# PROBLEM TO WORK ON
Reproduce the listing verbatim from the line with "Click the ROLE" to the line with "tap(860, 381)", both lines included.

# TASK DATA
--------------------------------------------------
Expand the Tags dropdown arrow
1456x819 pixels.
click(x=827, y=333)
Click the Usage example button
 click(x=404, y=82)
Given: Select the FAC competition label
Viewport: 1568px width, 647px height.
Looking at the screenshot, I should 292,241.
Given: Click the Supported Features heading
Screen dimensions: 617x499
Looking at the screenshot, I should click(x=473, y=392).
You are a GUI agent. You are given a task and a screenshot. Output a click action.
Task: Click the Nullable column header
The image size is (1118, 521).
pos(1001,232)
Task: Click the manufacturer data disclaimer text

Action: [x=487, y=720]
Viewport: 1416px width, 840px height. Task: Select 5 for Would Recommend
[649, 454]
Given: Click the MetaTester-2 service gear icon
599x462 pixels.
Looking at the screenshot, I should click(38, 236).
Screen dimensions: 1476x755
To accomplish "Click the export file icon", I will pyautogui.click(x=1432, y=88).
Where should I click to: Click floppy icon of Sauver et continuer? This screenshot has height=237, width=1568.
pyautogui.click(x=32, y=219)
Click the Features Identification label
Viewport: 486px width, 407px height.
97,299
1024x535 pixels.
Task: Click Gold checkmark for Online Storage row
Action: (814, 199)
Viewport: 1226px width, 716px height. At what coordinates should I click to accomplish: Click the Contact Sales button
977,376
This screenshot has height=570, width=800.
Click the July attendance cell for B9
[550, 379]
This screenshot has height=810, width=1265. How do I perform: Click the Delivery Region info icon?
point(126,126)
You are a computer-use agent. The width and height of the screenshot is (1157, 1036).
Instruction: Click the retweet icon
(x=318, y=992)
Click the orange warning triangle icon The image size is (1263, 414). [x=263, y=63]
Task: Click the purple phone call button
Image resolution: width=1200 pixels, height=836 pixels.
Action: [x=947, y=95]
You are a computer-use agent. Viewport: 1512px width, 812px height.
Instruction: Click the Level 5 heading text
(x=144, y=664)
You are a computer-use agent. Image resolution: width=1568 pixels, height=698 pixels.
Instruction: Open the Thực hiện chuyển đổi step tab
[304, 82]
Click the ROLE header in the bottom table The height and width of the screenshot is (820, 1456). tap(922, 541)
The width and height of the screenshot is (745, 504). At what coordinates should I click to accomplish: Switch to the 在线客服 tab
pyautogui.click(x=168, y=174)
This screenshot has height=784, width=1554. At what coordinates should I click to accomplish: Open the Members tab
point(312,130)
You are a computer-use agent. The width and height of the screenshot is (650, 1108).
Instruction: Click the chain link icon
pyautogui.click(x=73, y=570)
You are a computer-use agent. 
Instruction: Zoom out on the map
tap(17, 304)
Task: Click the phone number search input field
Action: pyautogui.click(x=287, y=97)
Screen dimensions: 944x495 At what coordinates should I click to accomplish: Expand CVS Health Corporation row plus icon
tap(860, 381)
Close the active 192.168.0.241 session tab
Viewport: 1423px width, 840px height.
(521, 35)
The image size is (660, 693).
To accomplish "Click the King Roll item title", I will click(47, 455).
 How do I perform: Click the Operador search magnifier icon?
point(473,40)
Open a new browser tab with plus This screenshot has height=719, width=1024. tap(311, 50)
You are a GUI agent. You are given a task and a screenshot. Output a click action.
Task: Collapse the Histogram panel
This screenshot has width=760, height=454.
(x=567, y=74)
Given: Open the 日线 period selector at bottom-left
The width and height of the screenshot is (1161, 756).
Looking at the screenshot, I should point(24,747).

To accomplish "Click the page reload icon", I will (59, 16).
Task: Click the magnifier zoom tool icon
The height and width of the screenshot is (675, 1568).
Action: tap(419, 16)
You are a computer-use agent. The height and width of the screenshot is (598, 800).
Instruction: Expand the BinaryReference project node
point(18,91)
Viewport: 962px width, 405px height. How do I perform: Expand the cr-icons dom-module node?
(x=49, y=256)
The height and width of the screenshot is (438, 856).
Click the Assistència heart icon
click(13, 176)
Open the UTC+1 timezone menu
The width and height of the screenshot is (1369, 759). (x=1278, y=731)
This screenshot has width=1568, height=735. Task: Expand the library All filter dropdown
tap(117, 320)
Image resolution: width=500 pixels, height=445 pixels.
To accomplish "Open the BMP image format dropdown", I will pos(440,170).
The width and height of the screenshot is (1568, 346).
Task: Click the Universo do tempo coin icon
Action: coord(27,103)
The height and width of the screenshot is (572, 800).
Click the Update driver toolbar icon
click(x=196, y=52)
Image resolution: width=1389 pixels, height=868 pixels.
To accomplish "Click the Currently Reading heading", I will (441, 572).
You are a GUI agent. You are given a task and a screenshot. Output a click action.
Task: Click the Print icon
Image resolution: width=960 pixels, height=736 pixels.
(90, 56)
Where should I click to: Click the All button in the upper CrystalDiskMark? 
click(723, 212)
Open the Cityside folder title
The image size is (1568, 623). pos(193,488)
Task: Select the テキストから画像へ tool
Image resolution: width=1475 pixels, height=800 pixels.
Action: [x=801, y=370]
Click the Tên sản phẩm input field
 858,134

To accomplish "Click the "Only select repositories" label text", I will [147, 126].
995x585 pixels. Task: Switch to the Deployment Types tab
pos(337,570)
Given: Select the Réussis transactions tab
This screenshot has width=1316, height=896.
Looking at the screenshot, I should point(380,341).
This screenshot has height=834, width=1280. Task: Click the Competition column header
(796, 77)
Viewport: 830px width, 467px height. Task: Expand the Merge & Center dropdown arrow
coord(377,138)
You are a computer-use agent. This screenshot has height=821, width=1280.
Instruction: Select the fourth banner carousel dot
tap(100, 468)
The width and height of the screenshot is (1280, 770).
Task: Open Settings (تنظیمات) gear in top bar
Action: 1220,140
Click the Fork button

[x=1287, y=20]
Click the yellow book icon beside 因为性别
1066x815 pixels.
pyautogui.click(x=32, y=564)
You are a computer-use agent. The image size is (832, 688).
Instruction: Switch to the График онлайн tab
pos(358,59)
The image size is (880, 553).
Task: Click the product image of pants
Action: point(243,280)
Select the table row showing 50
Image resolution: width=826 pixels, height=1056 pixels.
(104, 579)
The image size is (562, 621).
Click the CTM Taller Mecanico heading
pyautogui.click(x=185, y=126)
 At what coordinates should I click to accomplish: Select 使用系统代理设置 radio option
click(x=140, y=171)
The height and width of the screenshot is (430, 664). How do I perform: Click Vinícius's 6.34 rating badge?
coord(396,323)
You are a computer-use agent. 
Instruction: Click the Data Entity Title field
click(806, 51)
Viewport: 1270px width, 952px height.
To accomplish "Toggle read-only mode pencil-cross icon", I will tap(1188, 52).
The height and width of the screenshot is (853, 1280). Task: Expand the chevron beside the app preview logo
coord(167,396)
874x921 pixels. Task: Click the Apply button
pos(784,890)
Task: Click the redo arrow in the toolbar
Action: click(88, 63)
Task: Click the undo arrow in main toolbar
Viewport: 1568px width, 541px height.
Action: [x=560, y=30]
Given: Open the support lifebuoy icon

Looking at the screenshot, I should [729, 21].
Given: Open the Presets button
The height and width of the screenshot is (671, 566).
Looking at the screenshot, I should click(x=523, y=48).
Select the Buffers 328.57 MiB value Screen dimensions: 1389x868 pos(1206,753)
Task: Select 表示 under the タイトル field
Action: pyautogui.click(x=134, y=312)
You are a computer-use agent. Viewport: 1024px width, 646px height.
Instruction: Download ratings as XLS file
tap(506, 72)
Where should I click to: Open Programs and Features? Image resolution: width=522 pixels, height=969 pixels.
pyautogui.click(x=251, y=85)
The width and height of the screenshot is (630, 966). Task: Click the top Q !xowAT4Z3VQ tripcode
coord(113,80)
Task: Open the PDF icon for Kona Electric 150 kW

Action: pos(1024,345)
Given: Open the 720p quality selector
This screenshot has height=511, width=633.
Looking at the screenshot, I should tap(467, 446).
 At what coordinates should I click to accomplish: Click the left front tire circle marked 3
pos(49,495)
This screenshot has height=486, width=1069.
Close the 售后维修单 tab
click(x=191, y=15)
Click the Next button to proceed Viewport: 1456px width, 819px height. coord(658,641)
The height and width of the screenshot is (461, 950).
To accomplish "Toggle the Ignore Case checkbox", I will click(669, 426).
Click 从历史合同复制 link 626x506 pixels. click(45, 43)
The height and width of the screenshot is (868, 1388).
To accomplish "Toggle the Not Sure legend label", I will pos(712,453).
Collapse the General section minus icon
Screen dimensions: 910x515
--------------------------------------------------
# OUTPUT
Click the ROLE header in the bottom table The height and width of the screenshot is (820, 1456). tap(922, 541)
The width and height of the screenshot is (745, 504). At what coordinates should I click to accomplish: Switch to the 在线客服 tab
pyautogui.click(x=168, y=174)
This screenshot has height=784, width=1554. At what coordinates should I click to accomplish: Open the Members tab
point(312,130)
You are a computer-use agent. The width and height of the screenshot is (650, 1108).
Instruction: Click the chain link icon
pyautogui.click(x=73, y=570)
You are a computer-use agent. 
Instruction: Zoom out on the map
tap(17, 304)
Task: Click the phone number search input field
Action: pyautogui.click(x=287, y=97)
Screen dimensions: 944x495 At what coordinates should I click to accomplish: Expand CVS Health Corporation row plus icon
tap(860, 381)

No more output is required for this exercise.